Choosing a therapist
When someone asks me for advice about seeking a therapist I always say, choose who you feel drawn to, trust your instincts. I believe it is your relationship with this person that is at the heart of therapy and is the road to healing. Yes, there are many components to therapy, many theories and many techniques but it is the trust and the relationship that you build together that will enable you to go on the journey and will be the greatest site of transformation. Choose who you feel drawn to. Trust your instincts.
I believe the person matters because the relationship matters and the relationship matters because we are relational beings. We locate ourselves through our relationships with other people. We have learned who we are in relationship, with our family, our friends, our community, our society.

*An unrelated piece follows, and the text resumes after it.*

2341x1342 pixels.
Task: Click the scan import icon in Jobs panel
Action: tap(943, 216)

Often the unhealthy and unsatisfying patterns in relating we have gotten into are because we have grown up with people that weren’t able to teach us healthy and satisfying ways to relate to others. We have made it work somehow but often we come to therapy because it is not working for us anymore. We have lost the ability to locate ourselves. We are unsure of who we are and of the relationships we have. This can be terrifying and make us feel incredibly scared and very vulnerable.
When we are feeling scared and vulnerable we need to trust the therapist. We need to feel that they care deeply about our being. We need to feel that they can hear how wounded we are, how angry and disappointed, how shy, embarrassed and shameful, how lost and desperate. We need to know we can grieve and cry and that all of this is okay, we will be contained.

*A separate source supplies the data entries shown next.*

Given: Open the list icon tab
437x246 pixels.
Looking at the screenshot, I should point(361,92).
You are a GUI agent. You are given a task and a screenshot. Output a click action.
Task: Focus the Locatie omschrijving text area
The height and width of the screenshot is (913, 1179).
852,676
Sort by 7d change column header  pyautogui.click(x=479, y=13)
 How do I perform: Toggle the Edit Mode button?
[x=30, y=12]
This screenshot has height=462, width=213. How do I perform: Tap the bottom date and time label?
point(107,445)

We might arrive thinking only a guru or a magician could do this and wish away our pain, but I believe the magic really happens when we feel the therapist is a real person too. They do not judge us because they do not have it all sorted either, they too know what it is to be deeply human. And because they know this they will be able to walk with us to those places in ourselves, unafraid. You are not alone.
This work together is affecting, this relationship very real. When a therapist enters into this journey with us they are opening themselves to be changed too. And when we see that in connection with another not only can we feel contained but we can affect the other too, we can begin to locate ourselves again. We are seen and heard and we matter, our thoughts and feelings matter, our lives matter. And if we matter here with this person, maybe we can and do matter to others and maybe our true self can find connection in the world.
‘[human] physiology means that in some important ways, people cannot be stable on their own – not should or shouldn’t be, but can’t be. This prospect is disconcerting to many, especially in a society that prizes individuality. Stability means finding people who regulate you well and staying near them’ - A General Theory of Love by Thomas Lewis, Fari Amini and Richard Lannon.